The prosector and defense attorney gave jurors two different views of Michelle Lodzinski, a mother accused of killing her son
NEW BRUNSWICK -- No one has found any evidence over the past quarter century that links a former South Amboy woman to the murder of her 5-year-old son, Gerald Krovatin told the jury in his opening remarks Wednesday morning.
"There is probably nothing more horrible to contemplate than the death of a child, any child, especially your child," Krovatin told them.
But then, he said, there may be something more horrible.
"Maybe the only thing worse is the day when they turn around and someone falsely accuses you of killing your own child."
Lodzinski, he said, was a loving mother. She kept a photo of her son Timothy, which he showed to the jury, by her bed until the day she was arrested in July 2014 for her son's murder.

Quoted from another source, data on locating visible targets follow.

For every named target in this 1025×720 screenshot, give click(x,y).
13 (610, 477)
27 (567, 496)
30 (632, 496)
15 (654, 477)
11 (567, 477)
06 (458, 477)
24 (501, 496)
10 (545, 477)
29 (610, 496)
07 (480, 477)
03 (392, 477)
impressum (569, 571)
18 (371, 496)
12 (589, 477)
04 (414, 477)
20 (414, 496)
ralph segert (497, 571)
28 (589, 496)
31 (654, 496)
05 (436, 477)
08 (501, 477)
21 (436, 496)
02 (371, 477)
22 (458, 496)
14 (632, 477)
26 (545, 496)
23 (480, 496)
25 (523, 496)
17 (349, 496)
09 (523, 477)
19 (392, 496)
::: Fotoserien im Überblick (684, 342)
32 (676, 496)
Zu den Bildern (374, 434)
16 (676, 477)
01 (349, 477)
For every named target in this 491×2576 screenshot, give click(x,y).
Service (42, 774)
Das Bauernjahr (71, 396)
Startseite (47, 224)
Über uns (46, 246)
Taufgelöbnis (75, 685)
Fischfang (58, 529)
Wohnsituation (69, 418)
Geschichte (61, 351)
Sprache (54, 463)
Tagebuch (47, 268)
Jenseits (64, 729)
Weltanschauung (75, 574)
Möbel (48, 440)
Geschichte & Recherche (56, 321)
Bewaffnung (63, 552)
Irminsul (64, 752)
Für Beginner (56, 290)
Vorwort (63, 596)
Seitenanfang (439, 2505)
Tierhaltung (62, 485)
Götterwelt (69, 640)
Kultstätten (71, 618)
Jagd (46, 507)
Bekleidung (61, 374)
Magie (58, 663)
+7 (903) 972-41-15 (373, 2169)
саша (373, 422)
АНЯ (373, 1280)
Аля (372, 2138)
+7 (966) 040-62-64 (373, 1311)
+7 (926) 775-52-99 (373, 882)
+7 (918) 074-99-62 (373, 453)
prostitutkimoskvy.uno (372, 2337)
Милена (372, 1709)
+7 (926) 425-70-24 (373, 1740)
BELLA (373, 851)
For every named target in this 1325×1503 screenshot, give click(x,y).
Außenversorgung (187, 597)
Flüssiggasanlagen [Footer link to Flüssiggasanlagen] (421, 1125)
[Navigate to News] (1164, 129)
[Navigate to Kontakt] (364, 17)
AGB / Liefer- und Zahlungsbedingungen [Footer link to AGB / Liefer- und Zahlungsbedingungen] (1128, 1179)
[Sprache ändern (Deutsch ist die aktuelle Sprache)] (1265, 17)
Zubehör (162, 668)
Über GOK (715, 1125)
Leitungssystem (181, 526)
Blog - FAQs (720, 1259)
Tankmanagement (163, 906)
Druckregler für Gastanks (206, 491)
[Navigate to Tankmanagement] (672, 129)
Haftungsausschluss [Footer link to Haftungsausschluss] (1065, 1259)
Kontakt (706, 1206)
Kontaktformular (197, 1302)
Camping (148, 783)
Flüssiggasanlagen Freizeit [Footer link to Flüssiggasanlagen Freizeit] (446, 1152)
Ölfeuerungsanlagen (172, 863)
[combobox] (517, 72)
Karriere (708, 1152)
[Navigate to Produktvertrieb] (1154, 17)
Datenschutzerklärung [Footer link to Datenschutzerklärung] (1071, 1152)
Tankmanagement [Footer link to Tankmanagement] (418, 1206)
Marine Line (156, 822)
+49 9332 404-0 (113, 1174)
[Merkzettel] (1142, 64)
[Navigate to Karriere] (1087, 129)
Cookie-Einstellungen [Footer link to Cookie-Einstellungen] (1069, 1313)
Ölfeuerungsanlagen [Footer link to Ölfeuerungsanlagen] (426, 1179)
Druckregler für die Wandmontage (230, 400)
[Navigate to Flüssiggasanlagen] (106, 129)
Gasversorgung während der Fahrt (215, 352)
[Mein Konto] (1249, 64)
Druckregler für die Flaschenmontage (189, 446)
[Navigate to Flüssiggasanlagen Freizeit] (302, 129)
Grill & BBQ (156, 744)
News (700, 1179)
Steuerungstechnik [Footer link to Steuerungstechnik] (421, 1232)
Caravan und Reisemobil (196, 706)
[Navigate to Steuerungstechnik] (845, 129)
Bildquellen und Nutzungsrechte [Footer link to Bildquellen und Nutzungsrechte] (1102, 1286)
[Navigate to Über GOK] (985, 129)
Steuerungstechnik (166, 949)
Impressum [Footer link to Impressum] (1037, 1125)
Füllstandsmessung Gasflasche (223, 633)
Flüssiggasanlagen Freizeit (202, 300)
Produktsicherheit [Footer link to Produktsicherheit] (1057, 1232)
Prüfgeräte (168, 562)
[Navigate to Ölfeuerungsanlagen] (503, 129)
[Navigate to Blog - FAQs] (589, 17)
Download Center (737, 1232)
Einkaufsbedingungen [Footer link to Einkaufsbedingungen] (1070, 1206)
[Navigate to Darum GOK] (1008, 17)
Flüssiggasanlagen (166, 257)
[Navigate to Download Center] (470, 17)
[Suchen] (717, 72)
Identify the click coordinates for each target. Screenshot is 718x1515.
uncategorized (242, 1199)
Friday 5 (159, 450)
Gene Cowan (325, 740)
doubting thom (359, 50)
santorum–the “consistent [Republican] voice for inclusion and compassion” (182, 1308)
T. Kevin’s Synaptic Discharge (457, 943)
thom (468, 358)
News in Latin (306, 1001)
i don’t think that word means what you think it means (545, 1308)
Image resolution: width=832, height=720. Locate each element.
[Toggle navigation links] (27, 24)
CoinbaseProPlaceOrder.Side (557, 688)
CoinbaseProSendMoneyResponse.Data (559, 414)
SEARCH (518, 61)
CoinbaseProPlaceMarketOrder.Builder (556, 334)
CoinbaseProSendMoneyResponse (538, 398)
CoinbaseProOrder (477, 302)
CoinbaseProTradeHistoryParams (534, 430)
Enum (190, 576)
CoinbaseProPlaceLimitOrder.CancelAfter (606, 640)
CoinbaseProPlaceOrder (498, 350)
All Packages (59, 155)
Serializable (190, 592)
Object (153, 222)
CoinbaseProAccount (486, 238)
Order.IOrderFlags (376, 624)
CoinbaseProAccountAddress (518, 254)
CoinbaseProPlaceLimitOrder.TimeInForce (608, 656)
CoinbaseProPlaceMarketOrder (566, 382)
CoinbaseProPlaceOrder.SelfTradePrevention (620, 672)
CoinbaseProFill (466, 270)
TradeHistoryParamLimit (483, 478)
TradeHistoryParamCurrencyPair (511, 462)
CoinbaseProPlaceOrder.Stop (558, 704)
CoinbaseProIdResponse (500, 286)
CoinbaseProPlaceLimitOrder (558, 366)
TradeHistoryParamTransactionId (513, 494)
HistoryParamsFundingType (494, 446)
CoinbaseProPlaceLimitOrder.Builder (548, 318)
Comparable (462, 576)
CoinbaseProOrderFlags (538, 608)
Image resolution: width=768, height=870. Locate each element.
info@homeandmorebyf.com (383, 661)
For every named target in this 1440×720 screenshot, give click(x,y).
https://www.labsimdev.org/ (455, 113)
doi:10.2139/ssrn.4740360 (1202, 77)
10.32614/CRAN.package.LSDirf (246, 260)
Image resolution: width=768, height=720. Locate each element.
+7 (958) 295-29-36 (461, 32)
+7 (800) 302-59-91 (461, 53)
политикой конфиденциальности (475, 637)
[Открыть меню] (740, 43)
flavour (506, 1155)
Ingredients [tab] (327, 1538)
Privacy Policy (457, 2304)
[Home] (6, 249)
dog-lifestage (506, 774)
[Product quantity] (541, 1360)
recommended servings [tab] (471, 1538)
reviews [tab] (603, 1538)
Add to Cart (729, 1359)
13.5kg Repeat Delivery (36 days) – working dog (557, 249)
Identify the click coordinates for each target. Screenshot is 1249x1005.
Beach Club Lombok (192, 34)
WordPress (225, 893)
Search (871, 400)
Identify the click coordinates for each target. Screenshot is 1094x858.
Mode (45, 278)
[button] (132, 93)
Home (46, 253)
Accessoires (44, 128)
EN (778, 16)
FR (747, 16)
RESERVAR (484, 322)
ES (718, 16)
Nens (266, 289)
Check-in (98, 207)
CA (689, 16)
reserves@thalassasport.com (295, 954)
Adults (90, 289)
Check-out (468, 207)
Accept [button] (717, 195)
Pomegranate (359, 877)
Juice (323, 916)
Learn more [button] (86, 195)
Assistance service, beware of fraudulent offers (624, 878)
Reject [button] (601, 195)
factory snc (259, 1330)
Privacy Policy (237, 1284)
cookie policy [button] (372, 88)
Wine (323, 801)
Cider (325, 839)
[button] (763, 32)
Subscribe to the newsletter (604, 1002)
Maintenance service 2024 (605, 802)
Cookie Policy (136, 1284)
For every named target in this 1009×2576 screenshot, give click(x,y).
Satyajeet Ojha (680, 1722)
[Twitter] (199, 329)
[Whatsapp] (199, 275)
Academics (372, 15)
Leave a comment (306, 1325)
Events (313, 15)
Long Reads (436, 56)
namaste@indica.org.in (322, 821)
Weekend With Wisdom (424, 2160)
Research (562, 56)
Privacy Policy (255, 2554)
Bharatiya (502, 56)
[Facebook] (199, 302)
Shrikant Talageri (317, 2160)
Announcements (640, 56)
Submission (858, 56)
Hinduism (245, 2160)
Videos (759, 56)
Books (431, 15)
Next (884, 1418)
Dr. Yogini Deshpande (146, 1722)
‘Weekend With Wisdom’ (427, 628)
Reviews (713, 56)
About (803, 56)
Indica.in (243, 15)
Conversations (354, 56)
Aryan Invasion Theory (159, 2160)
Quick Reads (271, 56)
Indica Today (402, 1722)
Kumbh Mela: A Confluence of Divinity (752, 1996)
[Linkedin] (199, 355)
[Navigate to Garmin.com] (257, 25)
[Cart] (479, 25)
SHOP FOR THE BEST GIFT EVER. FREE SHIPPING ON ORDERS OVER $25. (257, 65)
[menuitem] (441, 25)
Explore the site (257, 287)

She also kept his purple graduation gown that he was to wear for his kindergarten graduation, which was supposed to happen a week after his May 25, 1991 disappearance.
"The evidence will show that Michelle Lodzinski loved that little boy more than life itself," Krovatin said.
Middlesex County Assistant Prosecutor Christie Bevacqua, who presented his opening statements first, countered that Lodzinski was a young, struggling mother who resolved her problems by murdering her son.
"Why would a mother kill her child?" Bevacqua asked. "It's a foreign concept, hard to grasp. The solution to Michelle Lodzinski's problems were to murder her first born, her biggest burden."
She told the jurors, "a mother's instinct is to protect her child."
"A killer's instinct is to lie," Bevacqua said. "That is Michelle Lodzinski. Timothy Wiltsey was dead at five years of age. His body dumped in a creek, an isolated creek as though he was an unwanted pierce of trash. Who would do this to Timmy?"
"The evidence will show it was his mother, Michelle Lodzinski, the very person who brought him into the world, took him out of it."
Lodzinski said Timmy disappeared when she went to buy soda, that he was taken by two men, that he was snatched by two men and a woman, and that a woman in a red car abducted him at knifepoint.
In the months and years following Timmy's death, Lodzinski's behavior was puzzling and bizarre, authorities said. In addition to changing her story about her son's disappearance, she was later arrested twice - once for faking her kidnapping and again for stealing from an employer.
Krovatin will also introduce testimony from an Arizona man who will testify that a cellmate told him a story about killing a child that could have been Timothy Wiltsey.
The trial is expected to take about four months.